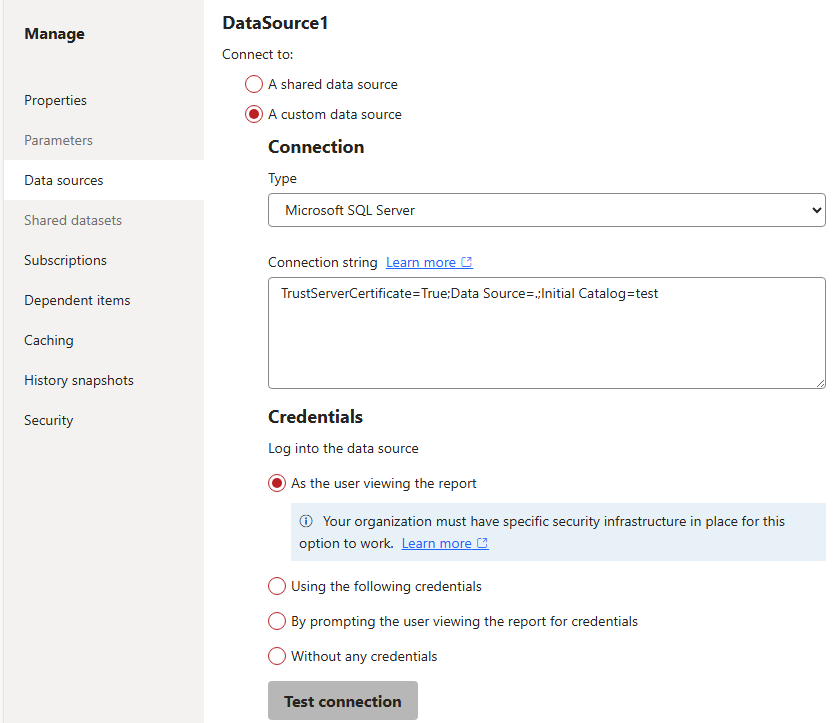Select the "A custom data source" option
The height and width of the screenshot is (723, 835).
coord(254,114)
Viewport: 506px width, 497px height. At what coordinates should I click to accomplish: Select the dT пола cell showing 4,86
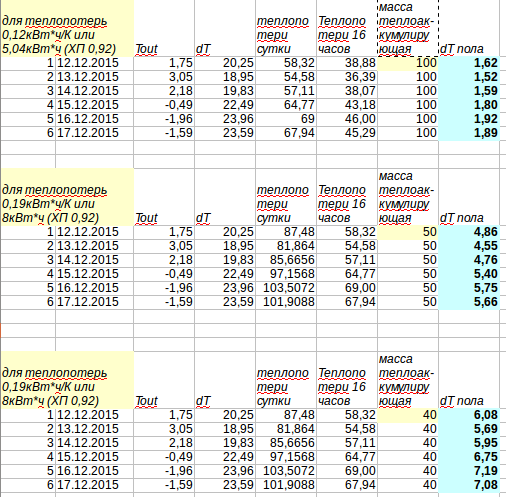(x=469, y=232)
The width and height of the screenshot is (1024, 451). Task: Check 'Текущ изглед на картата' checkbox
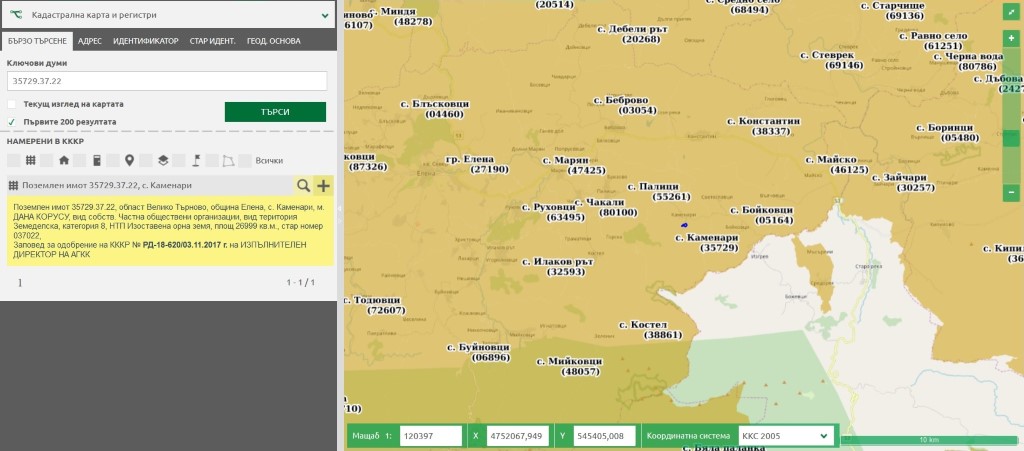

» **Exercise brief**
Reproduce the text of all the entries above word for word, leaving out the pictures.

» **Exercise answer**
Select the "A custom data source" option
The height and width of the screenshot is (723, 835).
coord(254,114)
Viewport: 506px width, 497px height. At what coordinates should I click to accomplish: Select the dT пола cell showing 4,86
(x=469, y=232)
The width and height of the screenshot is (1024, 451). Task: Check 'Текущ изглед на картата' checkbox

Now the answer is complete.